11 February 2009

Album Review: TV on the Radio - Live at Amoeba Music

Don't believe all the hype: TV on the Radio can play live. Because Saturday Night Live tarnished the band's image, I find it ironic that one of theCDs I chose to review the very day before was TV on the Radio, playing live no less. Live at Amoeba Music was in fact recorded on September 22, 2006, but TVOTR's band members are not so aged that they should lose all their musical prowess two years after the masterpiece that was Return to Cookie Mountain and not even half a year after Dear Science.

For what it's worth, Live at Amoeba Music is a decent live EP and enjoyable to listen to. For a band that has a meticulously created studio sound, TVOTR stands (mostly) on their own two feet. Never is this more apparent than on "Wolf Like Me" and "Province," the two middle songs. Wolf is not performed, but enacted--the ferocity of the band could not be more apparent. Tunde Adabimpe's voice falters and cracks as he croaks out the lyrics with machine gun speed, while David Andrew Sitek's sonic thunder grinds away in the background. If TVOTR were ever a rock band, they were a rock band for this song. "Province" follows up this radio worthy rendition, an equally memorable recording, even if it does lack David Bowie's backing vocals heard in the original version.Kyp Malone's falsetto and Sitek's punchy 6-strings mystifies the atmosphere , manipulating the mood to reflect the emotional intensity the tune embodies.
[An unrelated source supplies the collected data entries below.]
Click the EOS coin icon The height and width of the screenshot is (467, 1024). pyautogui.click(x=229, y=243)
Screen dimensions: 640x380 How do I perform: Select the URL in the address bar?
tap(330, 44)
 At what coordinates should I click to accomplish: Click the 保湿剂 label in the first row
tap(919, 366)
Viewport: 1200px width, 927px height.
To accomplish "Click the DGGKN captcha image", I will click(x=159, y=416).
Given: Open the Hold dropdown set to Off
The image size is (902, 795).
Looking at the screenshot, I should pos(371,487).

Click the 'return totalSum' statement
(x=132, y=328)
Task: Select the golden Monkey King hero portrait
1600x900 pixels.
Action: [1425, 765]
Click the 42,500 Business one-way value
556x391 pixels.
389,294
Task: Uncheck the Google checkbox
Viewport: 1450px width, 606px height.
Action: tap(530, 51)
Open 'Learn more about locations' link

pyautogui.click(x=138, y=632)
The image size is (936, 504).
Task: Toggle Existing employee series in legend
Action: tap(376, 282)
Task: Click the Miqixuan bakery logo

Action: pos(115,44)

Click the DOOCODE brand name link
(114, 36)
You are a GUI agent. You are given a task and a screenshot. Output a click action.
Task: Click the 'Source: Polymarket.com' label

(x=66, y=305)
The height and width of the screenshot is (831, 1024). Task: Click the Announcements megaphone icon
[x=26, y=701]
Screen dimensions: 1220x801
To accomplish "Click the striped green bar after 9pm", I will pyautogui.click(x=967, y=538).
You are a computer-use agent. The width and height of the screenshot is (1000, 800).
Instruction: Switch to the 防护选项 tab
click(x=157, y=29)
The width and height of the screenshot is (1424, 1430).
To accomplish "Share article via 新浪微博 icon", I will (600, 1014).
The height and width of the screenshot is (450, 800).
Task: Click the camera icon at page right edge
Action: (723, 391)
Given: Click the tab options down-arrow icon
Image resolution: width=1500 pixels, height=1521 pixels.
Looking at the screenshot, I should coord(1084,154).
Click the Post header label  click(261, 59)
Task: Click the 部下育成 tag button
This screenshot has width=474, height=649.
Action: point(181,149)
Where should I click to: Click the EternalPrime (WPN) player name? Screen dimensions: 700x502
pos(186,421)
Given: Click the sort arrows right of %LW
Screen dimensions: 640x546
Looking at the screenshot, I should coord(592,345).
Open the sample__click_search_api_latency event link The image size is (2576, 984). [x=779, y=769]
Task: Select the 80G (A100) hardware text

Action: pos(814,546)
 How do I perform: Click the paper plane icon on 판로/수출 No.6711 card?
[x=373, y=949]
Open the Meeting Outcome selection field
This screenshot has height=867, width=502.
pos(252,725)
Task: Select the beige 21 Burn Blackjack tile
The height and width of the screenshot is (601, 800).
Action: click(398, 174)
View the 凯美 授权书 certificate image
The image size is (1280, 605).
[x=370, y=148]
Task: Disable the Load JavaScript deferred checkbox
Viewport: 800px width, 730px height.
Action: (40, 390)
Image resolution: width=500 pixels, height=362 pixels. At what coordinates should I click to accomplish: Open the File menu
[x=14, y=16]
This would be an acceptable performance for a studio record.

The bookends, "Blues from Down Here" and "Wash the Day" suffer from TVOTR's more experimental fetishes. While by no means bad, occasionally the band suffers from tempo problems and a couple of misplaced notes, in addition to unnecessarily dragging out the songs. The horns on the first track, while gritty enough, fail to express their intended function, instead playing flatly and exclaiming that they are present. "Wash the Day" goes on for almost eight minutes, and by the end I feel like the wrong selection was played. I never was a big fan of this song to begin with, but I have trouble continuing to keep an active interest in alternativelyAdebimpe belting out words one syllable at a time and Malone softly shrieking against a backdrop of guitar distortion that feels like the distortion itself is on acid. It goes on for over five minutes, and it drives me nuts.

If you're a serious TVOTR fan, you need this CD, as it is cheap on eBay and contains some significant recitals of Cookie Mountain-era "hits." "Wolf Like Me" and "Province" alone are worth the cover charge, and you can prove all those SNL watching haters wrong about TVOTR with this fine compact disc.